3

Currently inside transformation I am reading one file and creating a HashMap and it is an Static field for re-using purpose.

For each and every record I need to check against the HashMap<> contains the corresponding key or not. If it matches with record key then get the value from HashMap.

What is the best way to do this?

Should i broadcast this HashMap and use it inside Transformation? [HashMap or ConcurrentHashMap]

Does Broadcast will make sure the HashMap always contains the value.

Is there any scenario like HashMap become empty and we need to handle that check as well? [ if it's empty load it again ]

Update:

Basically i need to use HashMap as a lookup inside transformation. What is the best way to do? Broadcast or static variable?

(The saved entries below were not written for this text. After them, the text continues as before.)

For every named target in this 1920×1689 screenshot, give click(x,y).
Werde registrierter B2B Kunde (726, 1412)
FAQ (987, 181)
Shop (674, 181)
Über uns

When i use Static variable for few records i am not getting correct value from HashMap.HashMap contains only 100 elements. But i am comparing this with 25 Million records.

Shankar
  • 8,529
  • 26
  • 90
  • 159
  • **"Currently inside transformation I am reading one file and creating a HashMap and it is an Static field for re-using purpose"**. So, are you saying that you are trying to create a broadcast variable for every transformation?! PD. I suggest you to post a small code example, so I can understand better your problem, actually it is a bit obscure. – Alberto Bonsanto Feb 15 '16 at 14:32

2 Answers2

4

First of all, a broadcast variable can be used only for reading purposes, not as a global variable, that can be modified in classic programming (one thread, one computer, procedural programming, etc...). Indeed, you can use a global variable in your code and it can be utilized in any part of it (even inside maps), but never modified.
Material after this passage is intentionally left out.